This responds to the Office Action mailed on October 23, 2006, and the references cited 
therewith. 

Claims 1, 6, 8, 12, 15 and 17 are amended, no claims are canceled, and no claims are 
added; as a result, claims 1, 3-8 and 1 1-18 are now pending in this application. 

§103 Re jection of the Claims 

Claims 1, 3, 5-8 and 1 1-18 are rejected under 35 U.S.C. § 103(a) as being unpatentable 
over Scott et al. (US 6,925,547: hereinafter 'Scott') in view of Fossum et al. (US 4,888,679: 
hereinafter 'Fossum'). 

Applicant respectfully submits that neither Scott nor Fossum, alone or in combination, 
teach or suggest a multiprocessor computer system having latency tolerant and scalable 
distributed shared memory as taught by Applicant and claimed in claims 1, 3, 5-8 and 11-18. 

Scott describes a method for performing remote address translation in a multiprocessor 
system (Abstract, lines 1-2). Specifically, Scott describes an address translation method where a 
virtual address for a remote node is sent to the remote node and translated into a physical address 
at the remote node using a translation look-aside buffer (TLB) (id. lines 2-19). 

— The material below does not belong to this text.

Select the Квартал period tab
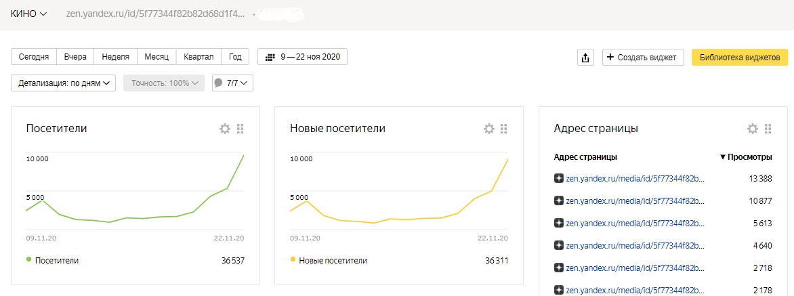This screenshot has height=296, width=794. click(x=199, y=57)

Fossum describes a method and apparatus using a cache and main memory for both 
vector processing and scalar processing units (Abstract). Specifically, Fossum describes a scalar 
processor sending a vector load command to a vector processor, and also sending a vector 
prefetch request to the cache in response to a vector load instruction (col. 3, lines 17-20). 

Neither Scott nor Fossum, however, alone or in combination, teach or suggest remote 
address translation as taught by Applicant and claimed in claims 1, 3, 5-8 and 11-18. 

In the Office Action, the Examiner argues that Scott discloses "a Remote Address 
Translation table (RTT), wherein the RTT translates memory addresses received from other 
processing node such that the memory addresses are translated into physical addresses within the 
shared memory" (Office Action, p. 4, lines 3-13). As support of this, the Examiner points to 
Abstract, Figs. 4A, 4B, 5A & 5B and col. 25, lines 39-50. 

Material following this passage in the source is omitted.